AIM OF THE TASK =
Put the lines of the records between the line holding "Where should I click to: Open" and the line holding "coord(216,39)", inclusive, into a JSON list of strings, one string per line, leaving out any blank lines.

Records of finding words and elements
>>
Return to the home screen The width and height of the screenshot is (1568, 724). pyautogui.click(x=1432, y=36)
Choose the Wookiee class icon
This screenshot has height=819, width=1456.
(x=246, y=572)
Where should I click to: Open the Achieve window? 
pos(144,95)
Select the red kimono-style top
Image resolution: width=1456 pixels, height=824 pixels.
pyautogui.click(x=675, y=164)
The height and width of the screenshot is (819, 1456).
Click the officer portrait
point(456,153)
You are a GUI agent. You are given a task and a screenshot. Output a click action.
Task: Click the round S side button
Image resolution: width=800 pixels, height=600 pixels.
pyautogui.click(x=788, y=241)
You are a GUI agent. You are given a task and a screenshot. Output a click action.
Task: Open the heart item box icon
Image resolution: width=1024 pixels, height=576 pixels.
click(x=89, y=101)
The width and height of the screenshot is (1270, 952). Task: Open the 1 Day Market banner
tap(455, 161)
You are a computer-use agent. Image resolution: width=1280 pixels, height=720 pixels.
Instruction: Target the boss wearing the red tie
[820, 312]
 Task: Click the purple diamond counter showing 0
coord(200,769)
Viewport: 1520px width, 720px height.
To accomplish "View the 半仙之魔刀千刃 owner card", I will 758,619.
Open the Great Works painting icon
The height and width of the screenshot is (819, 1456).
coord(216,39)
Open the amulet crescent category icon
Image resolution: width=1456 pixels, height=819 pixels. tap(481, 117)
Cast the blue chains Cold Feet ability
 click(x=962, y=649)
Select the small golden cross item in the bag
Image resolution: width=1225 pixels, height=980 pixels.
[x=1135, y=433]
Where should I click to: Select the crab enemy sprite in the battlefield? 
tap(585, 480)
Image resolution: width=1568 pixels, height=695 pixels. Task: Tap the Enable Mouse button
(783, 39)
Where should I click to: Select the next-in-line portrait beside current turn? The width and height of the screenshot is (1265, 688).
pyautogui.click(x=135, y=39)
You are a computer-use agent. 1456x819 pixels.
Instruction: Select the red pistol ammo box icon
<<
SOLUTION TO THIS EXERCISE =
[
  "Where should I click to: Open the Achieve window? ",
  "pos(144,95)",
  "Select the red kimono-style top",
  "Image resolution: width=1456 pixels, height=824 pixels.",
  "pyautogui.click(x=675, y=164)",
  "The height and width of the screenshot is (819, 1456).",
  "Click the officer portrait",
  "point(456,153)",
  "You are a GUI agent. You are given a task and a screenshot. Output a click action.",
  "Task: Click the round S side button",
  "Image resolution: width=800 pixels, height=600 pixels.",
  "pyautogui.click(x=788, y=241)",
  "You are a GUI agent. You are given a task and a screenshot. Output a click action.",
  "Task: Open the heart item box icon",
  "Image resolution: width=1024 pixels, height=576 pixels.",
  "click(x=89, y=101)",
  "The width and height of the screenshot is (1270, 952). Task: Open the 1 Day Market banner",
  "tap(455, 161)",
  "You are a computer-use agent. Image resolution: width=1280 pixels, height=720 pixels.",
  "Instruction: Target the boss wearing the red tie",
  "[820, 312]",
  " Task: Click the purple diamond counter showing 0",
  "coord(200,769)",
  "Viewport: 1520px width, 720px height.",
  "To accomplish \"View the 半仙之魔刀千刃 owner card\", I will 758,619.",
  "Open the Great Works painting icon",
  "The height and width of the screenshot is (819, 1456).",
  "coord(216,39)"
]